Intl API
Also Known As
Intl
internationalisation
i18n JavaScript
NumberFormat
DateTimeFormat
TL;DR
The built-in JavaScript internationalisation API — format numbers, dates, currencies, relative times, and lists correctly for any locale without external libraries.
Explanation
The Intl API provides: Intl.NumberFormat (numbers, currencies, percentages), Intl.DateTimeFormat (dates, times with locale-aware formatting), Intl.RelativeTimeFormat ('2 days ago', 'in 3 hours'), Intl.ListFormat ('A, B, and C'), Intl.Collator (locale-aware string sorting), Intl.PluralRules (correct pluralisation per locale), and Intl.Segmenter (word/sentence boundaries). All major browsers support it. It handles locale-specific rules like Arabic RTL, German ordinal numbers, Japanese date formats, and Indian number grouping.
Common Misconception
✗ You need a library like moment.js or date-fns for locale-aware formatting — the built-in Intl API handles most formatting needs natively with no dependencies.
Why It Matters
Hardcoded date and number formats break for international users — Intl.DateTimeFormat and Intl.NumberFormat automatically apply the user's locale conventions with no extra code.
Common Mistakes
- Creating a new Intl.NumberFormat on every call in a loop — formatters are expensive to construct; cache them.

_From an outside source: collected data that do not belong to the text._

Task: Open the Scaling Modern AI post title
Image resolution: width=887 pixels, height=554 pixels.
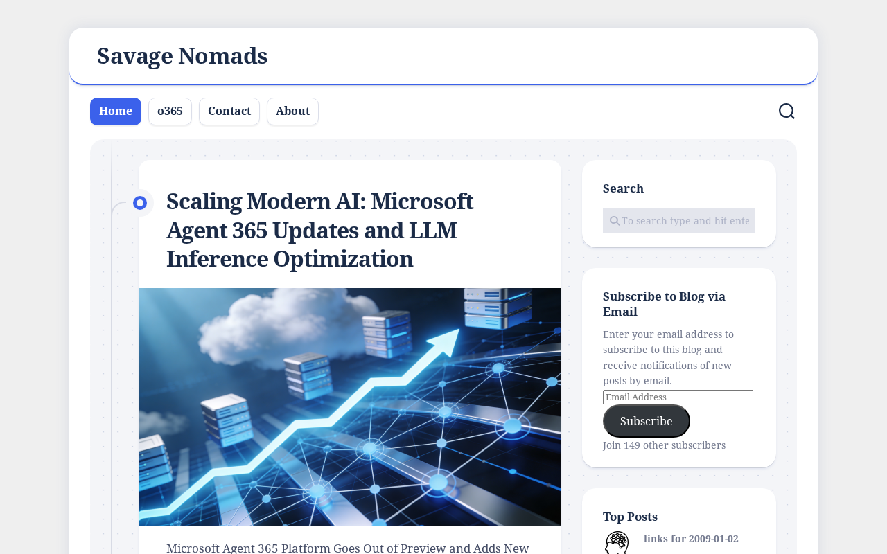Action: [x=320, y=230]
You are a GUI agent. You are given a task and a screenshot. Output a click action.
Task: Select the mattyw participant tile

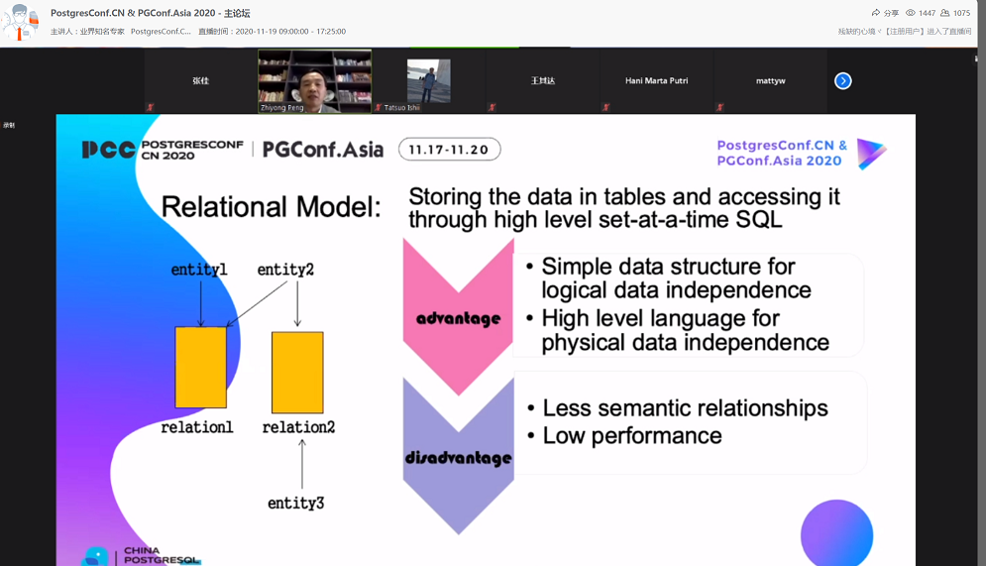(770, 81)
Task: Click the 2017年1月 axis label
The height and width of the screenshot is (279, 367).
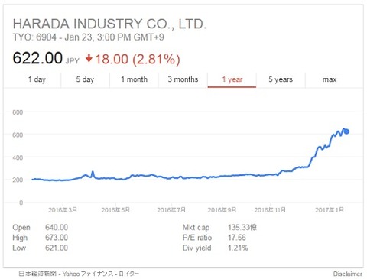Action: [x=330, y=210]
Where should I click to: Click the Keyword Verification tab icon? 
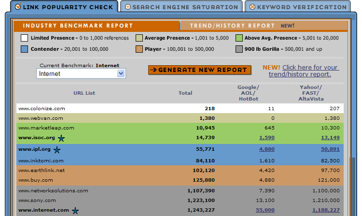251,7
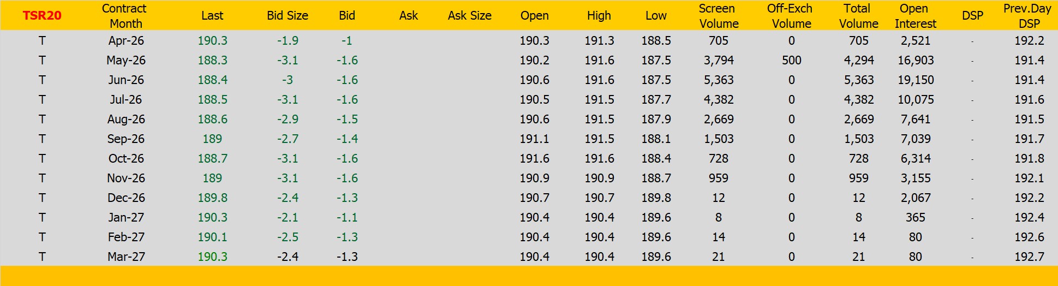
Task: Click the Oct-26 contract month cell
Action: [126, 159]
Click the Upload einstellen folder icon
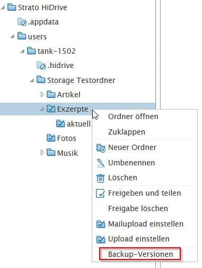 (101, 239)
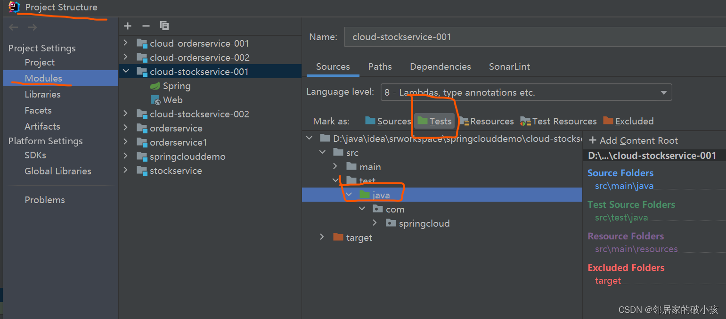
Task: Click Add Content Root
Action: (x=633, y=140)
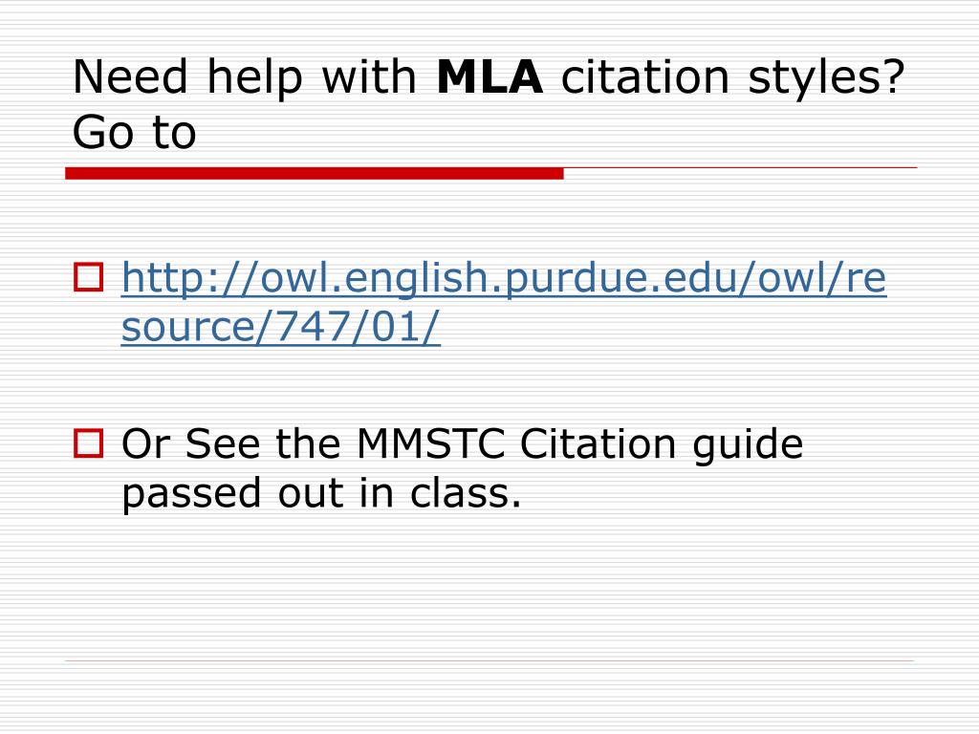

- Not using navigator.language for the user's locale — hardcoding 'en-US' breaks for international users.
- Using Intl.RelativeTimeFormat without specifying the unit — 'days', 'hours' must be explicit.
- Forgetting Intl.Collator for sorting strings — standard < operator gives wrong order for accented characters.
Code Examples
✗ Vulnerable
// Manual formatting — locale-unaware:
const price = '$' + amount.toFixed(2); // Wrong for non-US users
const date = month + '/' + day + '/' + year; // Ambiguous internationally
// Wrong sort order for accented chars:
words.sort((a, b) => a < b ? -1 : 1); // Wrong for 'café' vs 'can'
✓ Fixed
// Intl API — automatic locale handling:
const price = new Intl.NumberFormat(navigator.language, {
style: 'currency', currency: 'USD'
}).format(amount); // '1,234.56' (US) or '1.234,56 $' (DE)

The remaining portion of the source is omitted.